Ça se passe comme ça, chez Schumacher : on en met plein la vue pour impressionner le bourgeois américain pendant une grosse heure, avant de se reposer en douceur avec une fin qui le rassurera sur la présence d’un ordre moral en ce bas monde. Et puis, les jeunes, le sexe, la drogue, la décadence qui se paie comme il se doit à Hollywood — Schumacher connaît tout cela, ou plutôt ce n’est pas la première fois qu’il se complaît à manier la carotte et le bâton sur ces sujets, racolage jeuniste et branché invariablement conclu dans un moralisme d’un autre âge. Mais qualifier la pratique d’hypocrite serait bien charitable, puisque jamais ce réalisateur pataud ne se trouve en position de bluffer qui que ce soit : quels que soient ses effets de manche, il est incapable de masquer son appartenance à une industrie du spectacle où le conformisme est par défaut une règle de la maison.

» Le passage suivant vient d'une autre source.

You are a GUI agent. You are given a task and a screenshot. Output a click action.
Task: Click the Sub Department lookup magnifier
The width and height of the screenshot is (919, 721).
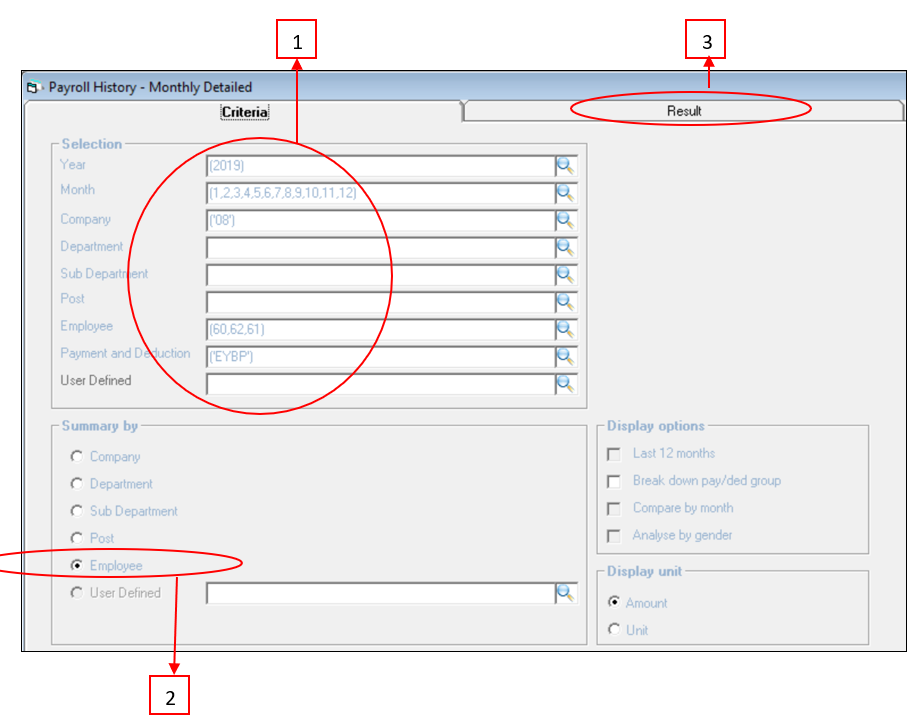[566, 274]
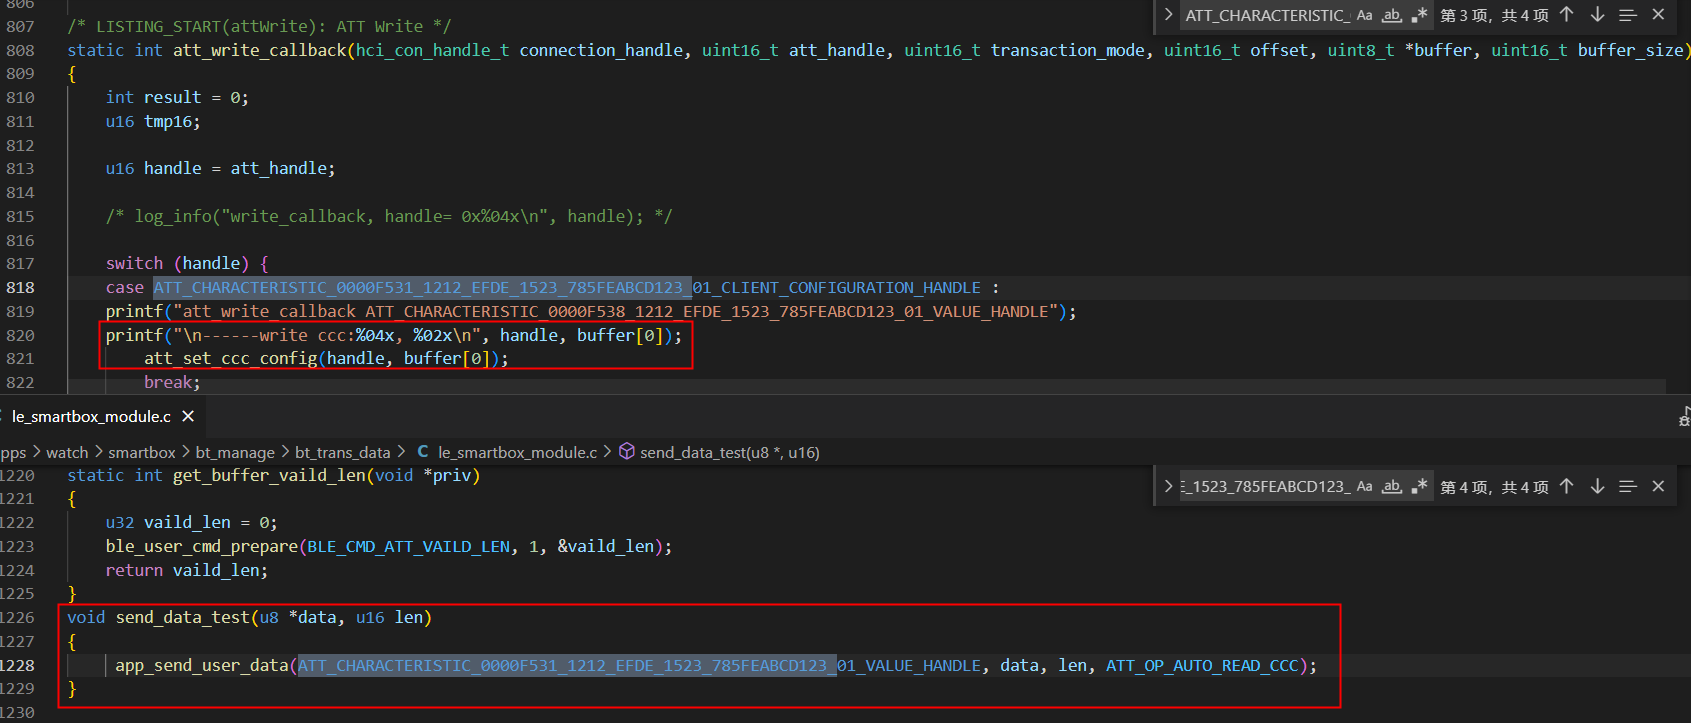The height and width of the screenshot is (723, 1691).
Task: Toggle Match Whole Word in the upper find widget
Action: pyautogui.click(x=1391, y=15)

Dans Twelve, il fait mine de pointer les travers et la perdition des jeunes de « la haute », mais en étalant un casting de « fils de bonne famille » (il y a la nièce de Julia Roberts, le frère de Macaulay Culkin, la fille de Lenny Kravitz et même le petit-fils de Gregory Peck) et dans le rôle d’un affreux dealer, le choix on ne peut plus original d’un rappeur gangsta (Curtis « 50 Cent » Jackson). Un beau monde sur l’image duquel il ne joue jamais, préférant l’accréditer, et qui plus est dans des rôles auxquels il ne s’intéresse pas vraiment. Leur superficialité traitée superficiellement, leur intimité traitée sommairement, leurs vies et même leurs morts servent de faire-valoir à la noirceur en toc du récit, périphériques autour du personnage joué par Chace Crawford qui ouvre, guide et ferme le film : « Mike le Blanc », le petit dealer d’herbe qui se flatte de garder les mains propres en exerçant un commerce inoffensif alors même qu’il trafique avec de vrais marchands de mort, et qui prendra la nécessaire leçon de morale finale.
« Quête d’identité artistique »
« Nécessaire » ? Cette conclusion elle-même n’en paraît pas aussi convaincue, à en juger comment elle passe mal à l’écran : pas seulement parce qu’elle est lourde, mais parce qu’elle apparaît trop appliquée, trop explicite, pas assez roublarde. Suspecte, tout de même, cette persistance de Schumacher à faire ressurgir dans ses derniers films une posture de bigoterie aussi ringarde qu’un reliquat des années 1980, jusque dans le moindre petit film de genre tel que Phone Game ou Le Nombre 23, telle une signature contrefaite et ironique à l’adresse de ses détracteurs, mais néanmoins vitale pour qu’il puisse conserver un semblant d’existence. Quand on y repense, l’homme aura passé la majeure partie de sa carrière à tâcher de faire l’intéressant au sein du système hollywoodien, de s’y créer à tout prix une identité faite de clinquant et de soufre bon marché, jonglant avec des étiquettes défraîchies d’excentrique vaguement sulfureux d’un côté, d’infâme réac de l’autre, avec des résultats dans l’ensemble pitoyables. Qu’il joue de son homosexualité affichée pour se vautrer dans le cliché de la « folle » excentrique (le pauvre Batman affublé d’une armure à tétons dans Batman Forever, Personne n’est parfait(e)…) ou qu’il titille les âmes bien-pensantes en flirtant jusqu’au grotesque avec les bas-fonds fascisants (Le Droit de tuer ?, 8mm…), Schumacher, malgré de louables efforts, n’aura jamais été mesure de faire valoir une quelconque personnalité de cinéaste, fût-elle haïssable — trop soumis qu’il est aux systématismes hollywoodiens tout en se persuadant d’agir à sa propre guise en leur sein. Il faut voir comment, en guise de réalisation, il aligne les effets chipés çà et là, dans les pubs ou chez les voisins (on repère dans le bric-à-brac de Twelve des slogans dits face caméra, idée empruntée à Spike Lee), sans que cet ensemble informe de trucs épars ne témoigne d’une autre volonté que celle de ramasser la moindre miette d’originalité — comme pendant sa période Tigerland / Phone Game où il se targuait de s’inspirer du « Dogme » de Trier et compagnie. Twelve n’est jamais que l’énième épisode de la quête d’identité artistique menée par un tâcheron depuis plus de trente ans, sans qu’il s’en soit jamais donné les moyens. Et les quelques-uns qui, par réflexe, vilipenderont une nouvelle fois son fonds de commerce nauséabond lui accorderont plus de crédit qu’il n’en mérite.